Dabei geht es laut Krannich zunächst noch nicht einmal um direkte Spielmanipulation. Vielmehr wird zunächst die Bereitschaft der Spieler getestet, wettrelevante Vereinsinterna wie Verletzungen wichtiger Spieler, die Zahlungsmoral des Klubs oder das Verhältnis zwischen Trainer und Mannschaft bekanntzugeben.

"In dieser Stufe, wo Spieler und auch viele Schiedsrichter arglos sind, weil sie sagen, das ist ein guter Freund, diese Information gibt man schon mal weiter, hat man schon eine leider noch immer ungeschriebene Linie übertreten. Denn in dem Augenblick befindet man sich in der Hand der Match-Fixer. Und diese Leute nehmen keine Rücksicht."

Fast 300 gefixte Fußballspiele pro Saison in Europa

Krannich sagt dies aus der Erfahrung von mittlerweile sieben Jahren Monitoring europäischer Fußballspiele. Seine Firma Sportradar registriert pro Saison knapp 300 stark manipulationsverdächtige Spiele in den ersten und zweiten Ligen Europas und den Cup-Wettbewerben. Um hier die Abschreckung zu erhöhen, macht sich der Sportdachverband SportAccord für eine Strafregelung sowohl auf sportrechtlicher als auch auf strafrechtlicher Ebene stark. Zentraler Punkt: "Ein Artikel in der Gesetzgebung aller Länder, der ausreicht, um den Athleten, den Funktionär und jeden anderen, der in den Betrug verwickelt ist, zu fangen und mit mindestens drei Jahren Gefängnis zu bestrafen", sagt Ingrid Beutler, Mitarbeiterin von SportAccord.

Ex-Werder-Manager Willi Lemke, jetzt UN-Berater für Sport, schlägt zudem lebenslängliche Sperren für Spieler und Funktionäre vor, die sich zum Betrug überreden lassen. Dann könnten den Wettbetrügern die Komplizen ausgehen. Um das Problem an der Wurzel zu packen, muss man laut Friedrich Stickler allerdings "die Websites dieser illegalen Betreiber blocken und den Geldtransfers auf diese Seite verhindern."

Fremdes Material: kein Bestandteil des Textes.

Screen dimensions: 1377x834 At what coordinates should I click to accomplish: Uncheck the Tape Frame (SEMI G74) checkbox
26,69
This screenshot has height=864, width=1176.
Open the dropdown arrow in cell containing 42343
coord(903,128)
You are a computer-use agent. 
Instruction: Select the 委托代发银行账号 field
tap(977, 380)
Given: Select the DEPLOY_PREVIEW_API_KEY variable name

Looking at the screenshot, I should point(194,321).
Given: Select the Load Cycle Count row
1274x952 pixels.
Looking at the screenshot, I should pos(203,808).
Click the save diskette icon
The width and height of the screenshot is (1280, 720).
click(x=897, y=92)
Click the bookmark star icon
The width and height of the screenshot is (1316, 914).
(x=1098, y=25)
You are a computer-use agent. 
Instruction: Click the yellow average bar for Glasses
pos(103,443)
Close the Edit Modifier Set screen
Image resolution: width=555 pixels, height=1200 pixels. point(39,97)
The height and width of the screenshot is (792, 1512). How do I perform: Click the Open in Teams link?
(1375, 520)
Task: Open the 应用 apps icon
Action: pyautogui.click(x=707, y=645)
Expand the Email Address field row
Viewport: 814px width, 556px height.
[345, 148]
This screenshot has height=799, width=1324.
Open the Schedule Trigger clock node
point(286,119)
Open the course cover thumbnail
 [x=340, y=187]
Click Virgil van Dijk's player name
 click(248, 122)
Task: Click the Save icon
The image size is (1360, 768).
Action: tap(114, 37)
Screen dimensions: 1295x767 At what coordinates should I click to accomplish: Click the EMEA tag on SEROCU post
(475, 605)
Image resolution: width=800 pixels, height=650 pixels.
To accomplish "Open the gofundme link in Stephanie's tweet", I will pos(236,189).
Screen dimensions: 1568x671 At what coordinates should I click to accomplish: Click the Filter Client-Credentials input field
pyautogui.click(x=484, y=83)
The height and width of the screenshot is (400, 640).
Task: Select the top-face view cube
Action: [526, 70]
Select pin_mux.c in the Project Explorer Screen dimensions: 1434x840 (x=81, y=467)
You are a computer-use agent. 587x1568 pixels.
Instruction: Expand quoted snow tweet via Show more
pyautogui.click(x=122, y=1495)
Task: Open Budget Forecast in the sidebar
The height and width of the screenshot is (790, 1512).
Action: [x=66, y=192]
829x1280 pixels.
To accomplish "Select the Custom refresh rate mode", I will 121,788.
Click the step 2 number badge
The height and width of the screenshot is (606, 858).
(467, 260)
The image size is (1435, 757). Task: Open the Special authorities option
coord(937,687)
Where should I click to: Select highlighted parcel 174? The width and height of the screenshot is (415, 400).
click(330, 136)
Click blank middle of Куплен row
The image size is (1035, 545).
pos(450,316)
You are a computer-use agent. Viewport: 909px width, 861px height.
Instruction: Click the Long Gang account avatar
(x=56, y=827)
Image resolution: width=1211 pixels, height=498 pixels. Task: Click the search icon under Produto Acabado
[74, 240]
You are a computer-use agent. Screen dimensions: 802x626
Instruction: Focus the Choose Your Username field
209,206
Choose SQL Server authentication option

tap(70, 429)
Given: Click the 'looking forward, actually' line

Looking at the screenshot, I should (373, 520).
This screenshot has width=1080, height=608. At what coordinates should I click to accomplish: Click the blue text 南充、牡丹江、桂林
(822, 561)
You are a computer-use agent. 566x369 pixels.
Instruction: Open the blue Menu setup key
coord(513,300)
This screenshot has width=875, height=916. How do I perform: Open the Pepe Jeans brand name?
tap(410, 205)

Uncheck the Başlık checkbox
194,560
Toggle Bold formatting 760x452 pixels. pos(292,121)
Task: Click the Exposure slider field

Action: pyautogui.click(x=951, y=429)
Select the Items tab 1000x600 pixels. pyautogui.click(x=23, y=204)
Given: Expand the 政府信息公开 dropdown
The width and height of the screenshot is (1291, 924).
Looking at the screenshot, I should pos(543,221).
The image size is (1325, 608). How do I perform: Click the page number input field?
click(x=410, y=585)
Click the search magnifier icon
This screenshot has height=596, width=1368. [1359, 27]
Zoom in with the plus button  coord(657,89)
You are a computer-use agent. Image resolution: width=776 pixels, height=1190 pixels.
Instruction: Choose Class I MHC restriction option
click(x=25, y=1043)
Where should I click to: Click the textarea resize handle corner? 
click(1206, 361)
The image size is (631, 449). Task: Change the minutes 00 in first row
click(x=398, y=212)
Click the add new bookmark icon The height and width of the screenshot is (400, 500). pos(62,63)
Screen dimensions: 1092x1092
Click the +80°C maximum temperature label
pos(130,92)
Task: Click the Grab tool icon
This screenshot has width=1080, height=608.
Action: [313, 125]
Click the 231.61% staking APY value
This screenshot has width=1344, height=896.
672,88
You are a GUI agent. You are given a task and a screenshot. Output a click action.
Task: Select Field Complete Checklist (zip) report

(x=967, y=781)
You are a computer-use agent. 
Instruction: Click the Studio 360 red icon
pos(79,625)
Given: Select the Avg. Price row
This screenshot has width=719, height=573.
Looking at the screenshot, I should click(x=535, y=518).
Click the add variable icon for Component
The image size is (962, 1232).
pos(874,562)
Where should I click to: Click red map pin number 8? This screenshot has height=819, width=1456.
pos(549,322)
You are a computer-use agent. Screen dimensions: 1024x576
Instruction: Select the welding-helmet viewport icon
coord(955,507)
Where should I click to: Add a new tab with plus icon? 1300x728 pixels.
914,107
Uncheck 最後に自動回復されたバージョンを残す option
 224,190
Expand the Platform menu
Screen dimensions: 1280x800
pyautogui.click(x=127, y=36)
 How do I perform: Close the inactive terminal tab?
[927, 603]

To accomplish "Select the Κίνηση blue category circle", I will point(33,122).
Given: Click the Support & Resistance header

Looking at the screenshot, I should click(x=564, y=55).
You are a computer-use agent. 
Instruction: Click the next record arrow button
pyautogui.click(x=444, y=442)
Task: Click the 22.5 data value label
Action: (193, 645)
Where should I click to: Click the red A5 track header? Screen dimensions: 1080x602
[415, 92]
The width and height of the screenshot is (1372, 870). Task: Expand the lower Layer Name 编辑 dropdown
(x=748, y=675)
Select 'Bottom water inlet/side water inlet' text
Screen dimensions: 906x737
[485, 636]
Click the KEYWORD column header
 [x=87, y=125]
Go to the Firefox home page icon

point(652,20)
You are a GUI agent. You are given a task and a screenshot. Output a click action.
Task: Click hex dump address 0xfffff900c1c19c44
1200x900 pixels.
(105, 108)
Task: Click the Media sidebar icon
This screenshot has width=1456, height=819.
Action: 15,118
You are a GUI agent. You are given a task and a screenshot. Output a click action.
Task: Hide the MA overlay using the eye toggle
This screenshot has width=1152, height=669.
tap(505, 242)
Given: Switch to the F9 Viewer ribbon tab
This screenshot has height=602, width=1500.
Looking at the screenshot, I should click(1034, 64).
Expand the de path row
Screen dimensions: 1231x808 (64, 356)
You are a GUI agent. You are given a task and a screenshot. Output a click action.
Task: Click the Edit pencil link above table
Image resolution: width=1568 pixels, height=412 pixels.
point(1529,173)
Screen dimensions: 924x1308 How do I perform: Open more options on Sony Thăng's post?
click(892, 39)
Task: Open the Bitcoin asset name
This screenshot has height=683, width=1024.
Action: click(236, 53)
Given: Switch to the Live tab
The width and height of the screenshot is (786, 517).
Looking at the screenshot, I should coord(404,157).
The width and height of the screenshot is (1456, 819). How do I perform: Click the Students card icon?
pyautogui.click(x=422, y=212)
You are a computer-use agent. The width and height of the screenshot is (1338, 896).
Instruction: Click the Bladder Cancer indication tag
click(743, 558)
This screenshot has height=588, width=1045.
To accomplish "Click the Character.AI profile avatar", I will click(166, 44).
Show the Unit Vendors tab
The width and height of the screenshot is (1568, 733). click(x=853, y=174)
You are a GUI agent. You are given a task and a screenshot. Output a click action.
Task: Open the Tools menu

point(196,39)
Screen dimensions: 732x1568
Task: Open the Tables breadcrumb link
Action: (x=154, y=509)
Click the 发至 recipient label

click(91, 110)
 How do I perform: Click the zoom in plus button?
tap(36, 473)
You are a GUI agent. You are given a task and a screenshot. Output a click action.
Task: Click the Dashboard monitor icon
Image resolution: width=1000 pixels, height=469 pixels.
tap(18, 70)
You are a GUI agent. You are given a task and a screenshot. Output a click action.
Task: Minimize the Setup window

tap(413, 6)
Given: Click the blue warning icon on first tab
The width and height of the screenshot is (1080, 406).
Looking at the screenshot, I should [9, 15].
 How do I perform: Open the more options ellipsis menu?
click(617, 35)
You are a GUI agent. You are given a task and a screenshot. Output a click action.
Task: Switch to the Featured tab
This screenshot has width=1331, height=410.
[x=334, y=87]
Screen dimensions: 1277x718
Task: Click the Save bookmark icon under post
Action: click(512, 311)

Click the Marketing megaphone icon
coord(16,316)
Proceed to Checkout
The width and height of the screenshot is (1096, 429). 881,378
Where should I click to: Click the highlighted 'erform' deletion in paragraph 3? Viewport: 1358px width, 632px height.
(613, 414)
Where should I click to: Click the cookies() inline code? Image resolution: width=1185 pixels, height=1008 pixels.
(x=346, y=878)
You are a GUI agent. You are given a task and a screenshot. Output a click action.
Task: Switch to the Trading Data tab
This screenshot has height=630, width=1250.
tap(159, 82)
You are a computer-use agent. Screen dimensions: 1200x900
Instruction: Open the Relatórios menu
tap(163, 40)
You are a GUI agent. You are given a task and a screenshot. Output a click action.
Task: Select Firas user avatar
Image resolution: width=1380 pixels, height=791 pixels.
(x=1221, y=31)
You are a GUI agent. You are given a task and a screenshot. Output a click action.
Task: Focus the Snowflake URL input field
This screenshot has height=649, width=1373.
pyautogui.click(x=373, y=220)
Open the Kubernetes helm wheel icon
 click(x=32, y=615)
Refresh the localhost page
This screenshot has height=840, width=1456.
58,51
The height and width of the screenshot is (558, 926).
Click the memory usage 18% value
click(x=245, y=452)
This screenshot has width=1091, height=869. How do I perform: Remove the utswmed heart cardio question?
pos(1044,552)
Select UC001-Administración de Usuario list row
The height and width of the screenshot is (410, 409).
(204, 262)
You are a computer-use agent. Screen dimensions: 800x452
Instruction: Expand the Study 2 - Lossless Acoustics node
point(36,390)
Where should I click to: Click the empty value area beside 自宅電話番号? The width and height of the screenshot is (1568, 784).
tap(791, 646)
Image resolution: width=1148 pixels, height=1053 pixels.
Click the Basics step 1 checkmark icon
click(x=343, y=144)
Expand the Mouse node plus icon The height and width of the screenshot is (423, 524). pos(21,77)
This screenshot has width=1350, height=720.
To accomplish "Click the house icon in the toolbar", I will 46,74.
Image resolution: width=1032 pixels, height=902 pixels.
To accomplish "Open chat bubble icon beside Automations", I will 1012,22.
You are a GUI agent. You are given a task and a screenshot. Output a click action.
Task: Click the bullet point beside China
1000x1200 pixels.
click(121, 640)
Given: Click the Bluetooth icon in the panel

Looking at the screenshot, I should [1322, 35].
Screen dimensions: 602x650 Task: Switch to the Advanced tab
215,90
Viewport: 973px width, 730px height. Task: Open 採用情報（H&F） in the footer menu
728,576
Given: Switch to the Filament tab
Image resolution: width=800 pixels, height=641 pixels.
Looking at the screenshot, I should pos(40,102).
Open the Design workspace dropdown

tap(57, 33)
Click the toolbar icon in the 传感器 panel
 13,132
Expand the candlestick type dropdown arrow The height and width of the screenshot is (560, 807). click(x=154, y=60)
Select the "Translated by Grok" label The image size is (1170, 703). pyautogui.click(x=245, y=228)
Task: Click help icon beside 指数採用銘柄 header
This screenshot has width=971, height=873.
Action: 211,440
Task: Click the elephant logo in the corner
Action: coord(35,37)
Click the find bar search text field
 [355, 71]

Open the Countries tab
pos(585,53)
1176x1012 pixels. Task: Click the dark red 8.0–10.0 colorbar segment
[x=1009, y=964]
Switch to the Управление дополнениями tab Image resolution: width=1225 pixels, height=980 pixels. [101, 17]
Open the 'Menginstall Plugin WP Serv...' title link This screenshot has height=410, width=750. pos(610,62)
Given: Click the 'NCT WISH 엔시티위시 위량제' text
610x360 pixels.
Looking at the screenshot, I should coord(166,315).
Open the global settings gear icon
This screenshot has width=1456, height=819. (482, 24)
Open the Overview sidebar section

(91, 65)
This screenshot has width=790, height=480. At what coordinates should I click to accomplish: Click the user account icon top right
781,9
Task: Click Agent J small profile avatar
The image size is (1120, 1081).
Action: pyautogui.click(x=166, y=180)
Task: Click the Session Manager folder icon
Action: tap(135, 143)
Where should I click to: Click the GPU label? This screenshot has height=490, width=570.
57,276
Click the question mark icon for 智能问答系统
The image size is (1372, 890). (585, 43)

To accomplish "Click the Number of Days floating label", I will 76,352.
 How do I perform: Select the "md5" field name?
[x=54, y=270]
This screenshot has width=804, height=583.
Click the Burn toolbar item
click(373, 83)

Willi Lemke bei einer Pressekonferenz (Foto: EPA/SALVATORE DI NOLFI)
Willi Lemke fordert lebenslange SperrenBild: picture-alliance/dpa

Das wäre ein wirkungsvoller, allerdings auch ein sehr radikaler Schritt. Anders, so scheint es, ist das einst gedeihliche Verhältnis von Wettbetrieben und Sport aber wohl nicht wieder herzustellen.